O cenário atual traz riscos ao mercado imobiliário e à economia portuguesa, na visão de Marco Tairum, regional director da Keller Williams em Portugal, uma vez que “tanto a inflação como a subida dos juros vão abrandar o acesso dos portugueses à compra de casa”. “É importante aqui recordar que são as famílias portuguesas que mexem verdadeiramente com o setor imobiliário pois apesar do investimento estrangeiro continuar dinâmico e em crescimento, tem um peso ainda residual”, frisa o responsável, acrescentando que “este peso poderá vir a aumentar no curto prazo e ter maior relevância em alguns mercados uma vez que o investidor estrangeiro não necessita tipicamente de recorrer a financiamento bancário, procura imóveis com características específicas”.
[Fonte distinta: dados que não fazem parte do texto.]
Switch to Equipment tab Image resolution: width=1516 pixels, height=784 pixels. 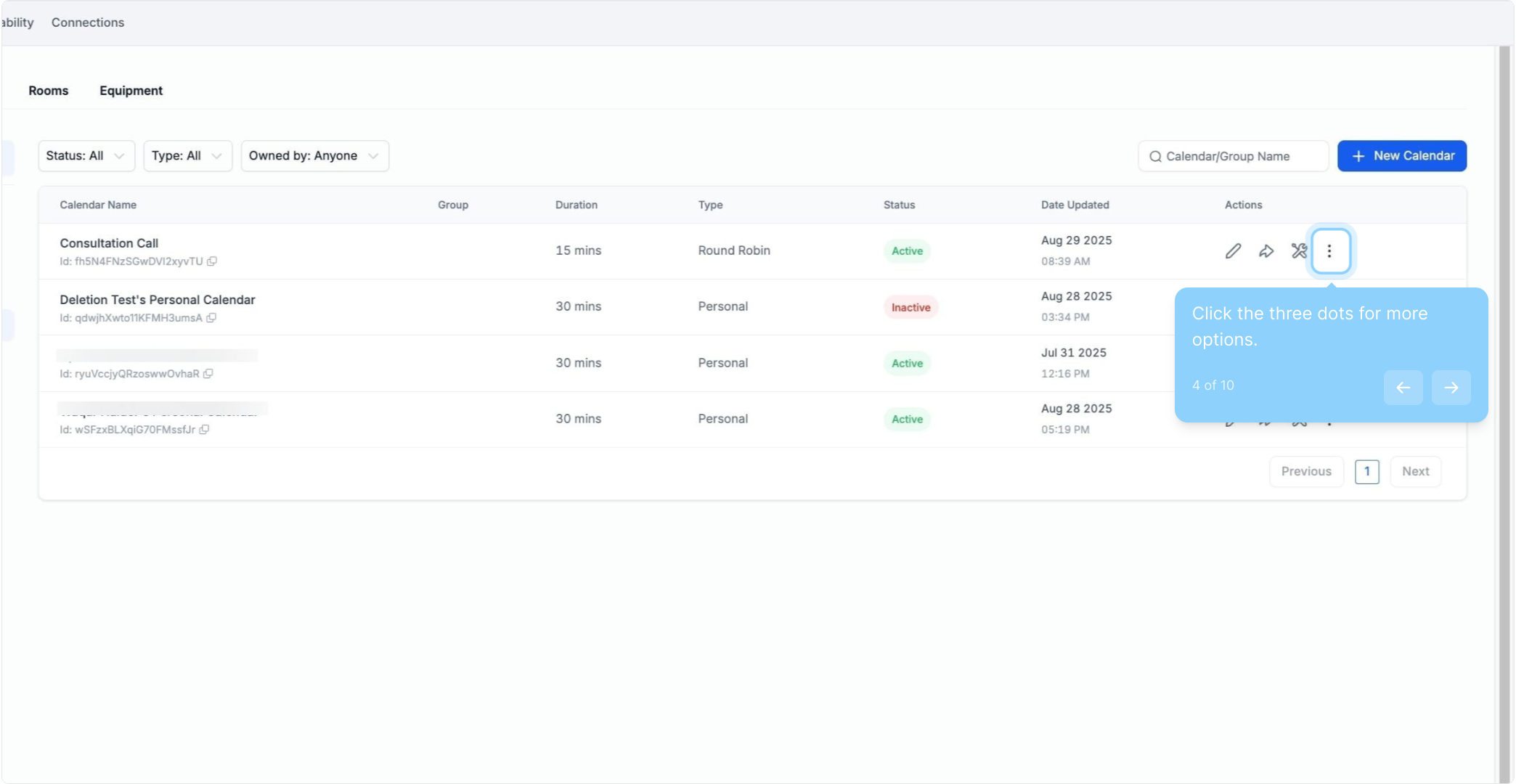pyautogui.click(x=131, y=91)
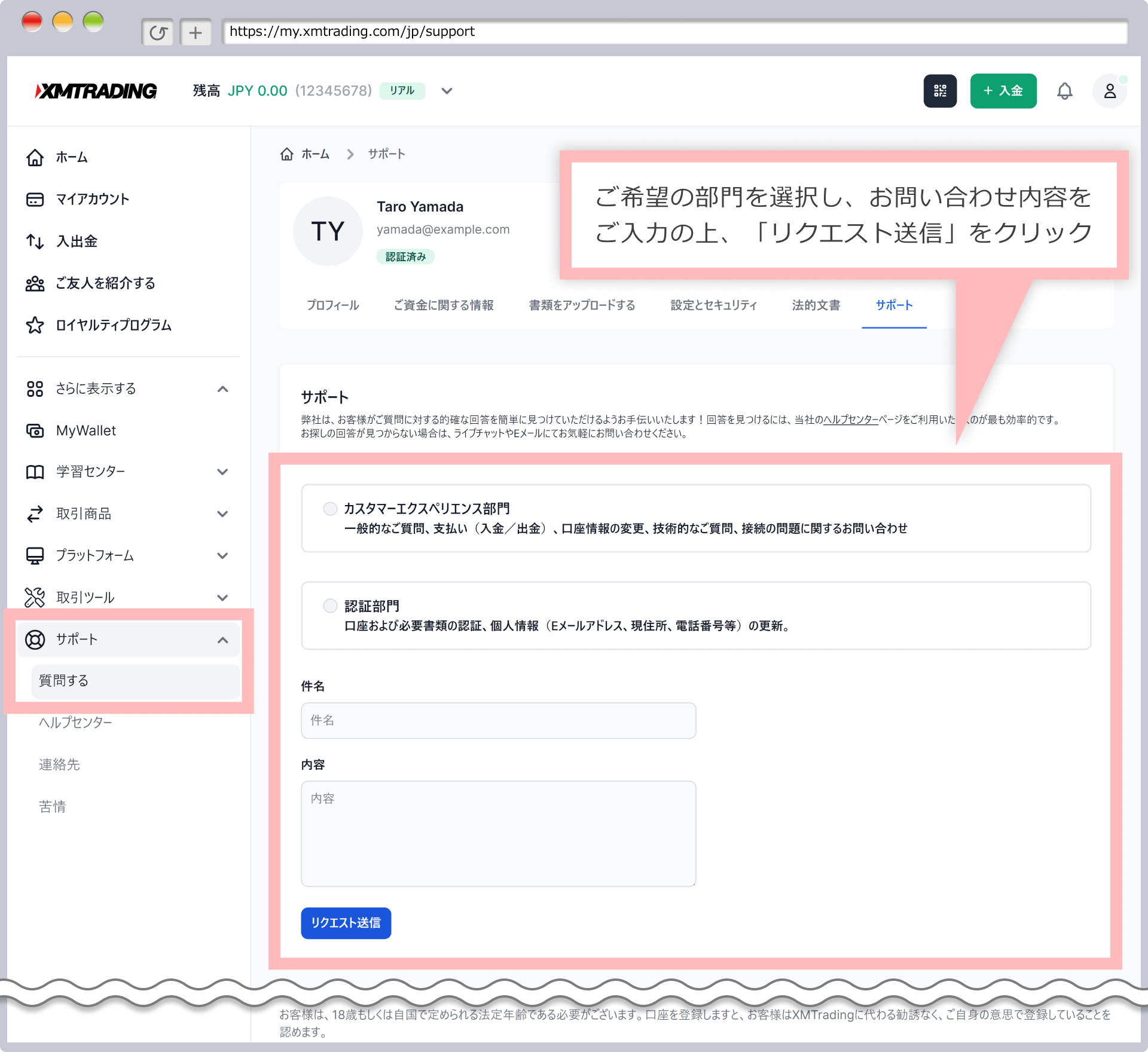1148x1052 pixels.
Task: Switch to the プロフィール tab
Action: (x=332, y=305)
Rui Torgal, CEO da ERA Portugal, pensa que o cenário de subida das taxas de juro para conter a inflação vai repercutir-se no mercado imobiliário, “normalizando-o e ajudado à estabilização dos preços da habitação”. “ De reforçar também que nos últimos dois anos sentiu-se um acréscimo de poupança dos portugueses fruto da pandemia e que esta situação pode ser favorável para fazer face às novas taxas de juro”, sublinha. Por outro lado, e à semelhança dos players ouvidos, considera que este aumento “não irá interferir no investimento estrangeiro nem no mercado de luxo, em franco crescimento”.